## Assignment
Of all the entries below, only the lines from the one with "You are a GUI" up to and including the one with "1280x841 pixels." are to be duplicated exactly.

## Data for analysis
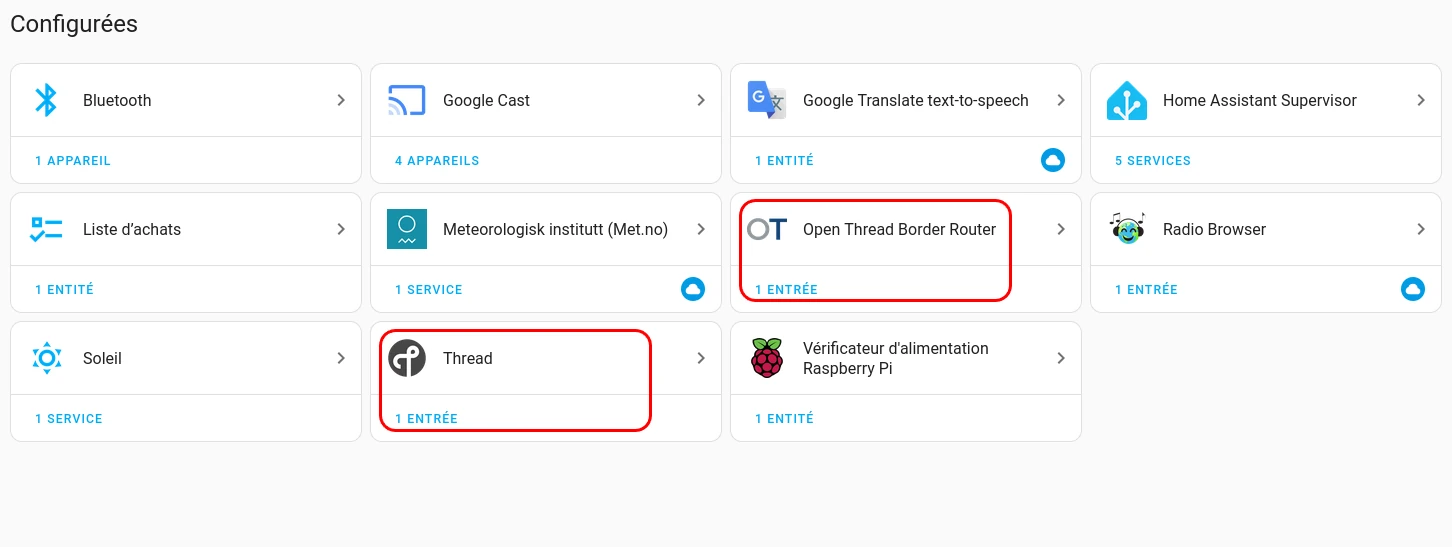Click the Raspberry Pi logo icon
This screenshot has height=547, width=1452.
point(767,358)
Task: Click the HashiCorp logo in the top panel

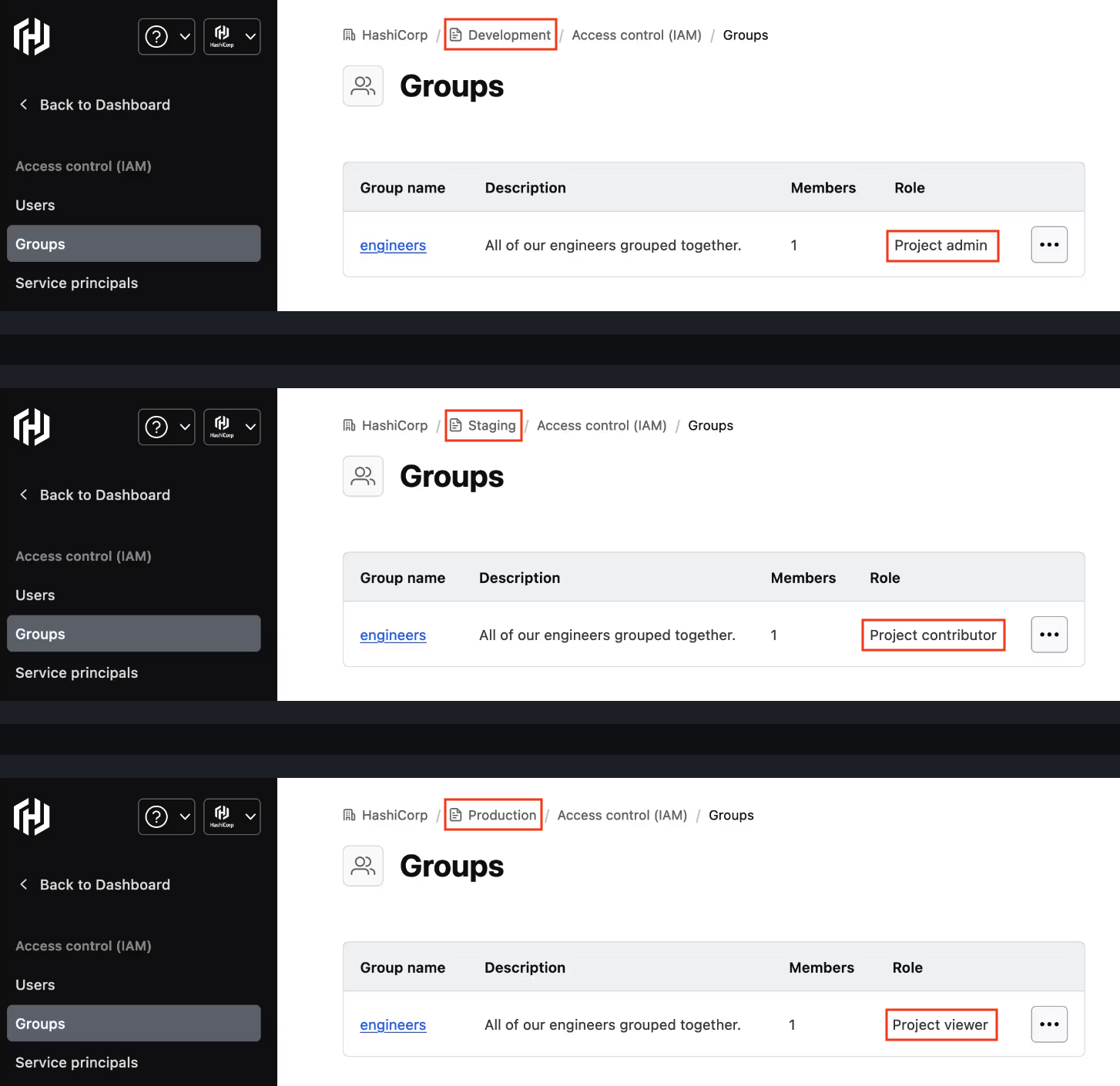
* * *
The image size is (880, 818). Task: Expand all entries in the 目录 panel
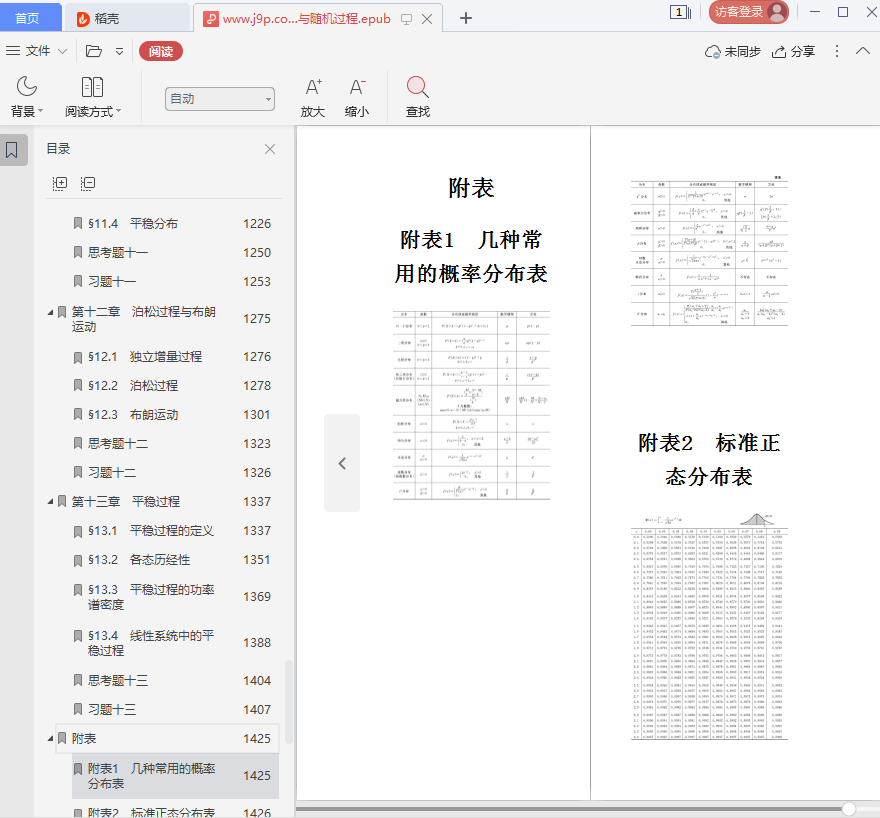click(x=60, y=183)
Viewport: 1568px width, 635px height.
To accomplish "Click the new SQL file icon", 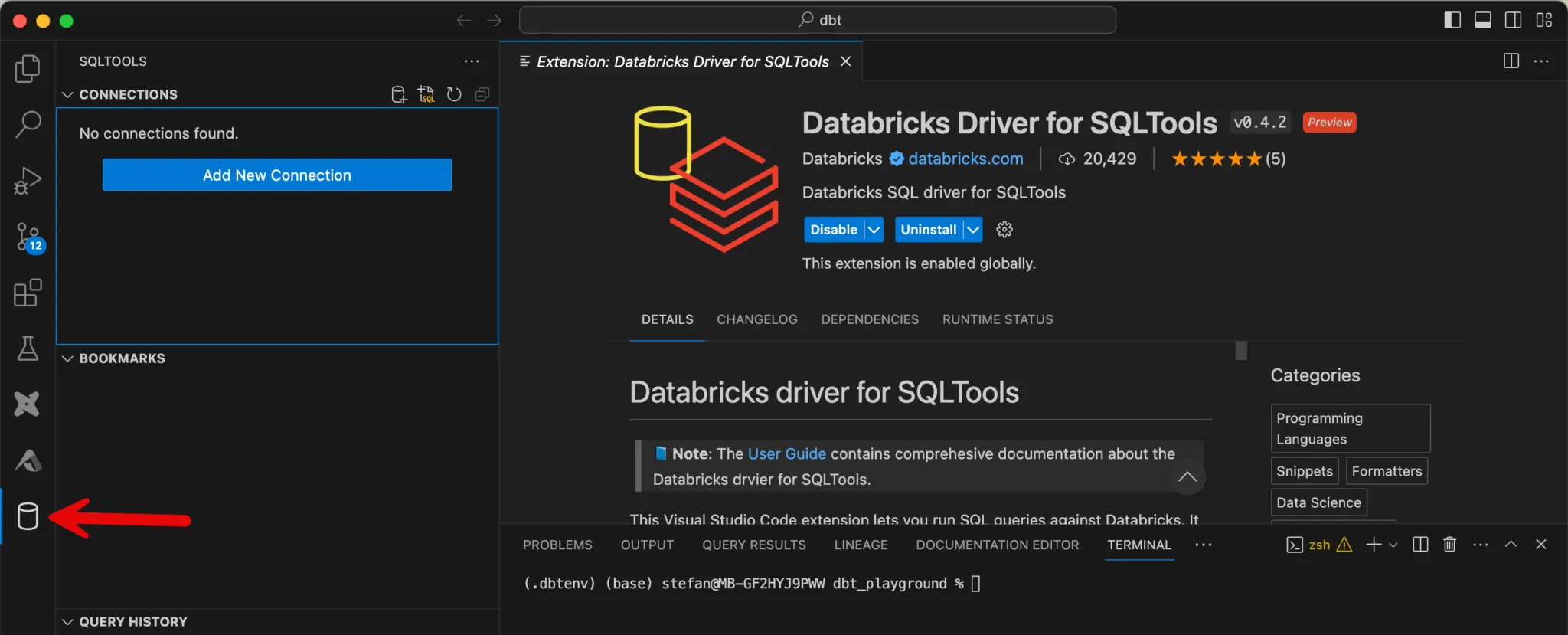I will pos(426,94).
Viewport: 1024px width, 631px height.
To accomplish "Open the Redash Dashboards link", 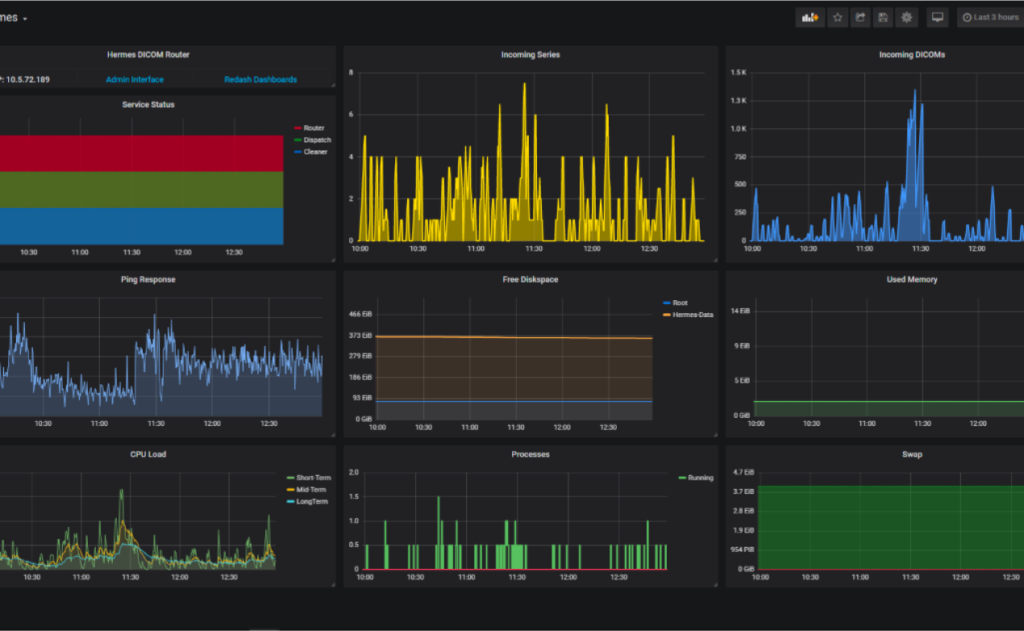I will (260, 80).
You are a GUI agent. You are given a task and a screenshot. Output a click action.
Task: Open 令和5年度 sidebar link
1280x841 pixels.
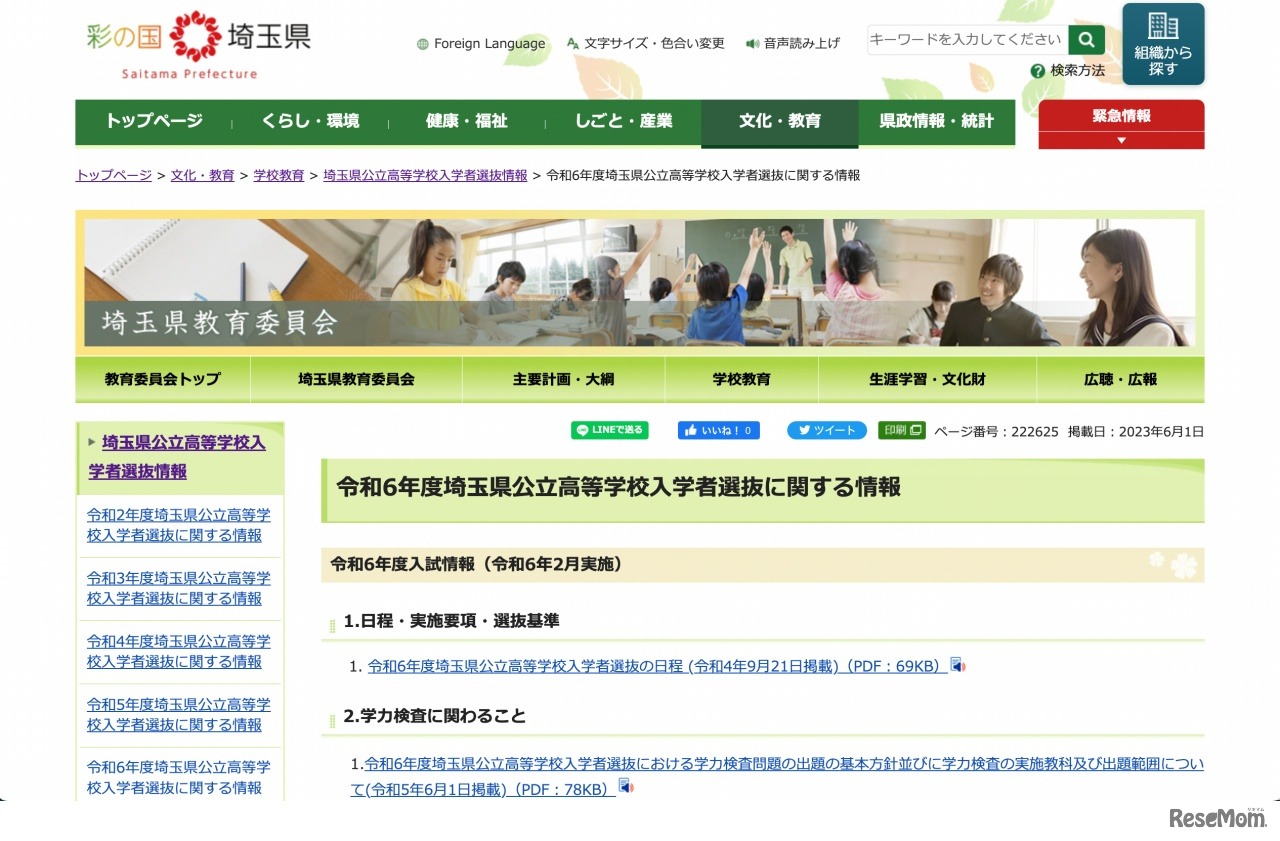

## Written answer
You are a GUI agent. You are given a task and a screenshot. Output a click action.
Task: Open 令和5年度 sidebar link
1280x841 pixels.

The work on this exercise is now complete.